Dear Divorce Minister,
Thank you for all you do on behalf of faithful spouses.
My question is, “Is long term pornography use adultery and valid grounds for divorce?”
My husband has an at least 20 year addiction to pornography which he did not disclose prior to marriage. He has had counselling on multiple occasions and I thought we had a period of long term sobriety but that turned out to be untrue.
He has not had a physical affair (confirmed by polygraph) but has lied to me many times and brought it into my home and around my children.
He has been given clear boundaries, violated them and received the consequences. I am working on new boundaries now.
So far the consequences have included losing his job.
Please can you tell me if this is adultery and grounds for divorce from a Biblical perspective.
Thank you,
Exhausted and Confused
Dear Exhausted and Confused (EAC),
This is a tough one. It falls into a grey area in Scripture as you probably already know.
Some would make an argument such use of porn falls within Jesus’ exception in Matthew 19:9 for “porneia” as such is the root word for pornography. It is certainly a form of sexual sin. Plus, the long-term use of pornography clearly is a matter of infidelity of the heart.
That said, I think it is best to seek Holy Spirit over this matter:
Do you have peace about moving forward with divorce? If not, then I would listen to that. If so, then I would listen to that as well.
When the Bible is unclear as I believe it is here, I want to be clear about that. I do not want to give you advice that would lead to you violating your own conscience on the matter.
In sum, a case can be made that long-term porn use qualifies as biblical grounds for divorce as it is certainly qualifies as sexual sin (“porneia”). However, it is up to you to decide whether or not that case is convincing enough to move forward with divorce.
Hope that helps some. I trust Holy Spirit will lead you in the path of life whichever that path might be.
In Christ,
DM
EAC,
I’m so sorry that your husband is not an honorable man, nor does it appear that he wants to give up his vices, even when it impacts you and the children so horribly. It sounds like he only wants to smooth things over with lies and convince you to remain in the marriage despite his hidden porn activities.
As you consider what to do going forward, remember you don’t have to make a decision immediately, but can mull things over, pray, research, discreetly reach out to those you trust (as you have done here) and eventually you will find peace in your heart about what to do. God does not want you and your children to live a life constantly exposed to evil, from their own father no less. Ask me how I know.

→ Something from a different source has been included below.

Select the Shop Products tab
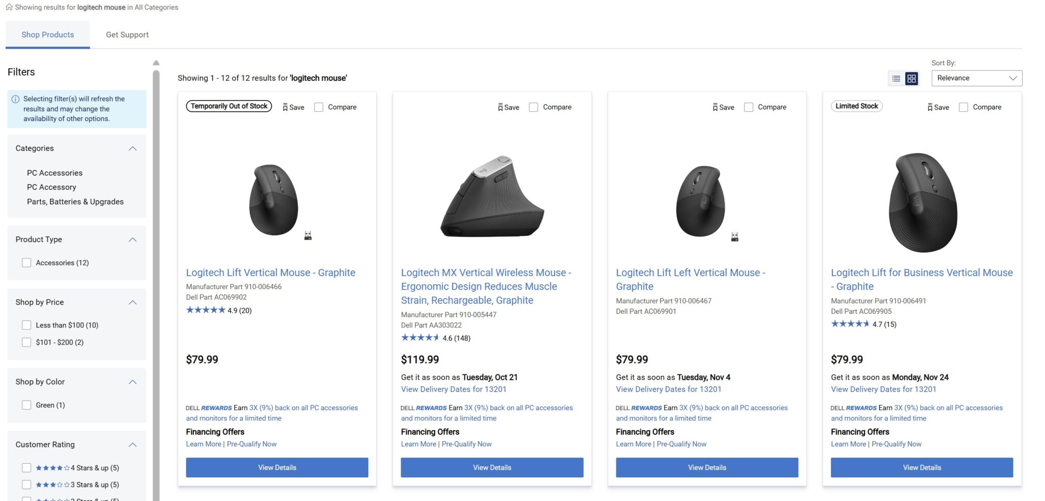Screen dimensions: 1045x501 tap(47, 35)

Besides the long-term and sickening porn habit, his other sins you mention are big issues and worthy of considering divorce… the constant lying and deception is a huge marital problem. If he is capable of habitual lying throughout your marriage about porn use, he is very likely using deception in other areas too. A marriage cannot function when one spouse is an accomplished liar, and only looking out for their own pleasures at the expense of the other spouse and family.
See Divorce Minister’s post about that. http://www.divorceminister.com/lie-to-liar/
Also, he is putting your children at risk. He may expose them to possibly seeing horrid, degrading images, he dishonors and manipulates their mother, and doesn’t mind risking/losing his job that supports his family. He also squanders marital funds on pornography, funds that should be used to benefit his family (food, clothing, housing, education, etc.).
No wonder you are exhausted… this marriage is requiring you to keep dealing with the fallout of his ongoing serious sins, while he does nothing to curb them. I want to give a caution to you if you seek counsel or advice from your church, it is very common that pastors have the attitude that marriages must be “saved” at all costs (Divorce Minister doesn’t advocate this view), even if it requires one spouse to live in agony due to the other’s bad behavior. Pastors often are satisfied with the verbal, fake “repentance” from the harmful spouse, and will insist the harmed spouse stay and make it work. So just be careful who you trust. I’m praying for you and your children. God bless.